Exercise material Start Marker

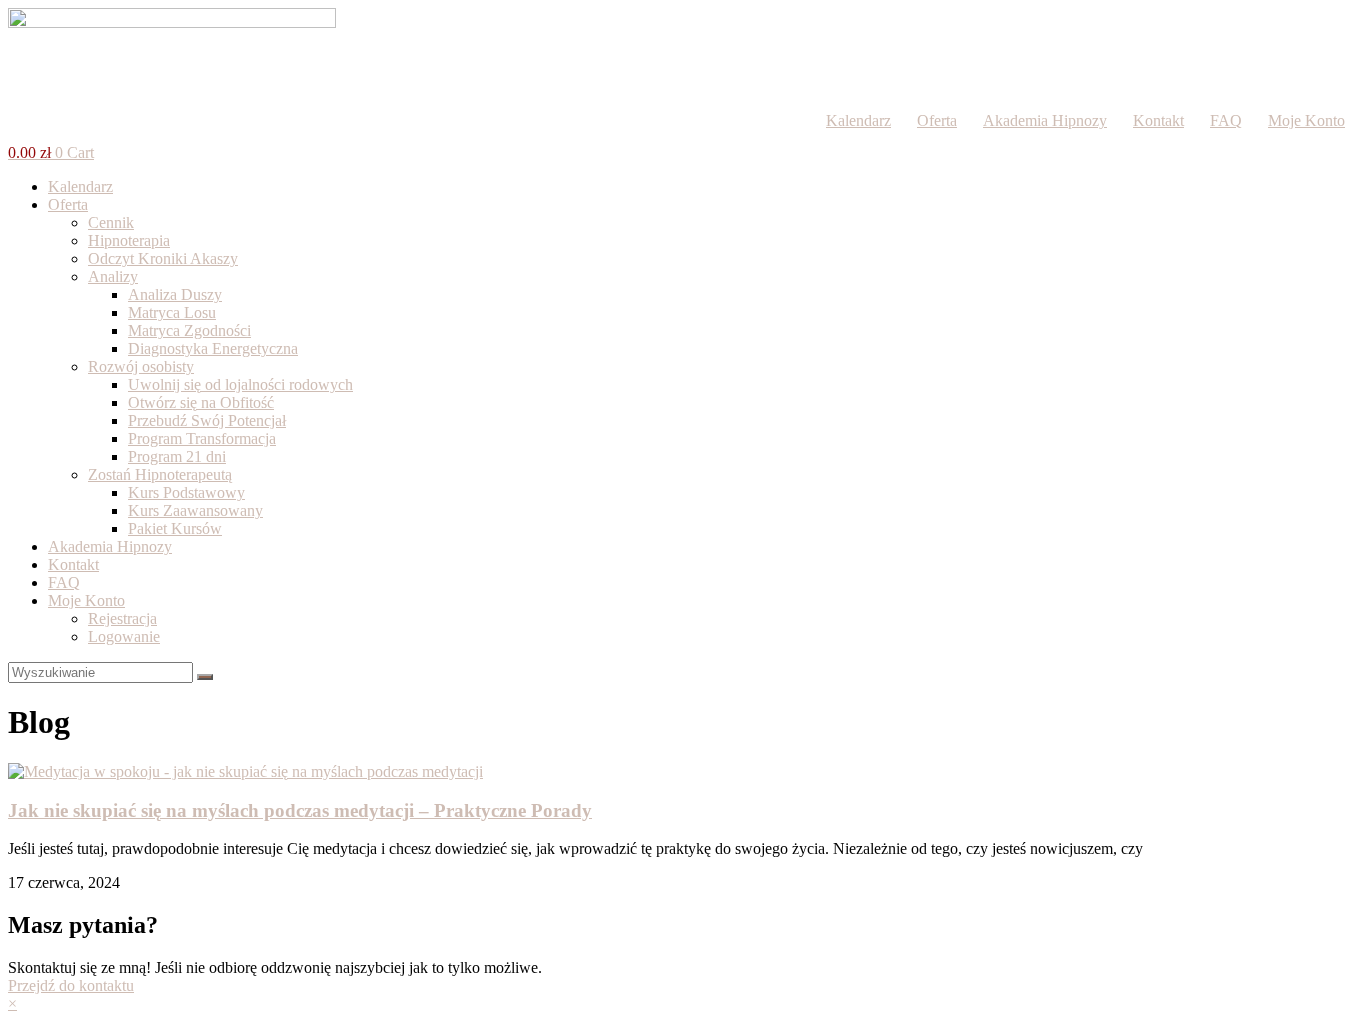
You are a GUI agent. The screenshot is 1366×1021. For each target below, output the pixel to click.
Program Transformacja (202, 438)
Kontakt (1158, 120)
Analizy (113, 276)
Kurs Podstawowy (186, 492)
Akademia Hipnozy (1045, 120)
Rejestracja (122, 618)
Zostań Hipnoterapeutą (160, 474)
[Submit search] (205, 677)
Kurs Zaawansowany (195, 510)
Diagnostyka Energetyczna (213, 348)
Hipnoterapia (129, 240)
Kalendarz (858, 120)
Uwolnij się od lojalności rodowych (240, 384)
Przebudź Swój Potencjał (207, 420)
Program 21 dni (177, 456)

Exercise material End Marker

__Requirement__:
Quote only the lines from the one containing "Uwolnij się od lojalności rodowych (240, 384)" through the final line of the records, with both ends included.

__Solved problem__:
Uwolnij się od lojalności rodowych (240, 384)
Przebudź Swój Potencjał (207, 420)
Program 21 dni (177, 456)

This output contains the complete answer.